Saint Vincent and the Grenadines cannot accept that
the difference between noble rebel and evil terrorist
can hinge on something as arbitrary as on which side of
a border they decide to perform their rapes, beheadings
and bombings. We unequivocally support genuine
efforts targeted at eliminating this scourge, and we
call for global solidarity and international cooperation
in this urgent cause. Politics may make for strange
bedfellows, but in a civilized world, humanity must
always trump ideology in the fight against murderous
barbarism.
The political manipulation of the term “terrorist”
threatens our shared resolve to eliminate its growing
menace. Nowhere is this manipulation more glaringly
objectionable than in the false designation by the United
States of the Republic of Cuba as a State sponsor of
terrorism. Cuba has been a victim of State terrorism, a
condemner of State terrorism and a collaborator in the
fight against State terrorism. Meanwhile, other actors
nakedly support and lavishly fund the most despicable
terrorist groups, without so much as a hint of public
reproach. It is hard to imagine why the United States,
a firm, honourable and unquestioned global leader
in the fight against terrorism, and the target of the
most heinous attacks, would want to distract itself,
or its allies, from the fight at hand by maintaining its
unfounded characterization of Cuba.
Saint Vincent and the Grenadines reiterates the
call of the overwhelming majority of States for an
immediate end to the illegal economic, commercial
and financial embargo against Cuba. The external
projection of political self-interest is not a sovereign
exercise, but a retrograde and anachronistic attack on
the very principles that undergird the Organization.

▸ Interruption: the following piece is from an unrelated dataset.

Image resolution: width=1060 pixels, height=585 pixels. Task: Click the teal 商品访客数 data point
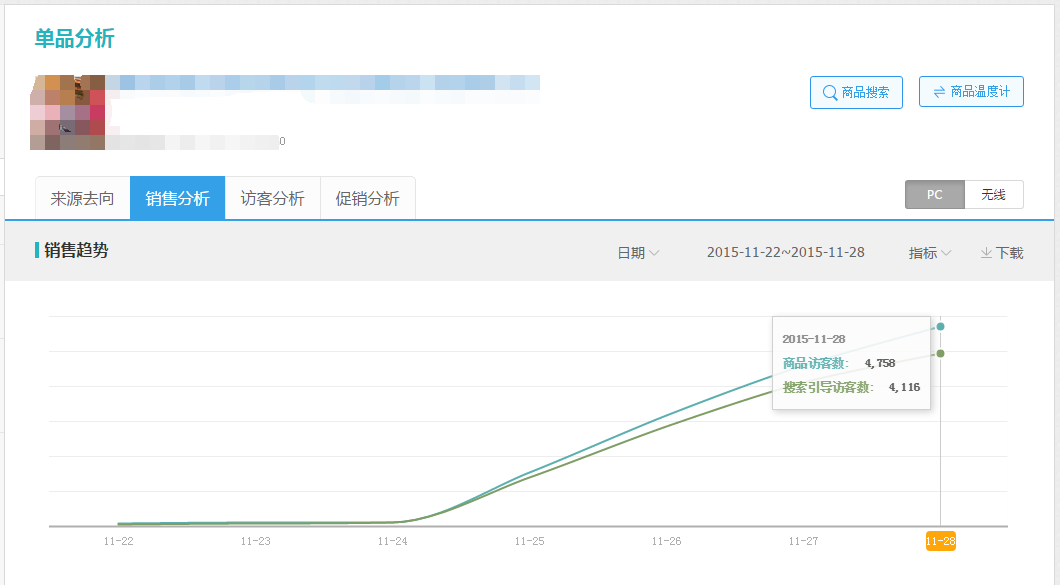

The United States is a far greater nation than this petty,
punitive and illegal embargo suggests. We encourage it
to demonstrate the courage to cast aside this Cold War
relic.
We are one month removed from the disastrous
consequences of yet another violent conflict between
combatants in Israel and the State of Palestine.
Thousands are dead and thousands more were
wounded — the overwhelming majority of whom
were Palestinian civilians. Whatever the motivations
for that particular conflict, no one can doubt that
the underlying problem remains unaddressed and
unresolved. At its root is the invasion, occupation and
economic strangulation of Palestine, and the steady,
illegal erosion of its internationally established borders.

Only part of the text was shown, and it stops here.